Page MenuHomePhabricator

Fix CheckUser database schema drifts in production
Open, MediumPublic

Description

The CheckUser tables (cu_changes and cu_log) have several drifts in production. One of these (due to 'cuc_private') caused T321041 due to the flawed understanding that it existed on all production wikis as there existed no task for rolling out the field to all wikis.
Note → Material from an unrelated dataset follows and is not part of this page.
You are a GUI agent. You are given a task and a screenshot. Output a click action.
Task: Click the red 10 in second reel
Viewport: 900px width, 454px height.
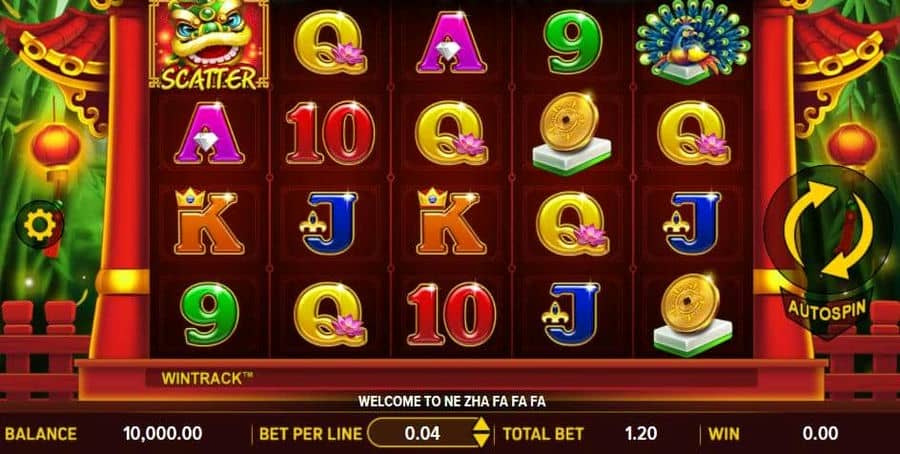pos(330,133)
The drift tracker was run and is visible on https://drift-tracker.toolforge.org/report/checkuser/.

Drifts that are currently listed at toolforge:

  • 'cu_changes.cuc_private' only db1104 - ideally needs to be on all wikis
  • 'cuc_actor_ip_time' index on 'cu_changes' only db1160 and db1104 - should be on all wikis
  • 'cu_changes.cuc_timestamp' has mismatched type - should be type 'mwtimestamp' (which is BINARY(14) in this case according to mediawiki schema change docs)
  • 'cu_log.cul_timestamp' has mismatched type - should be 'mwtimestamp' (same as point above for it's raw DB type)
  • 'cuc_user_time' index on 'cu_changes' needs to be removed from all wikis as it's not present in the current tables.json schema for CheckUser
  • 'cu_changes.cuc_agent' needs to exist on all wikis (I'm very surprised this hasn't caused a prod error)
  • 'cu_log.cul_range_end' needs to exist on all wikis (I'm surprised this hasn't caused a prod error)
  • 'cul_actor_time' index on table 'cu_log' needs to be on all wikis
  • Columns 'cuc_user' and 'cuc_user_text', and index 'cuc_user_ip_time' need to be removed from 'cu_changes'
  • Missing column 'cuc_only_for_read_old' from 'cu_changes'

Related Objects

Event Timeline

I suggest creating a subticket for each one, see the FR ticket T313253

The type of cul_timestamp would be nice to known from enwiki
cuc_agent and cul_range_end are the last columns on the production tables and both are part of the initial schema, where I would not expect them as missing. It is possible the schema drift checker makes something wrong here?

cuc_agent and cul_range_end are the last columns on the production tables and both are part of the initial schema, where I would not expect them as missing. It is possible the schema drift checker makes something wrong here?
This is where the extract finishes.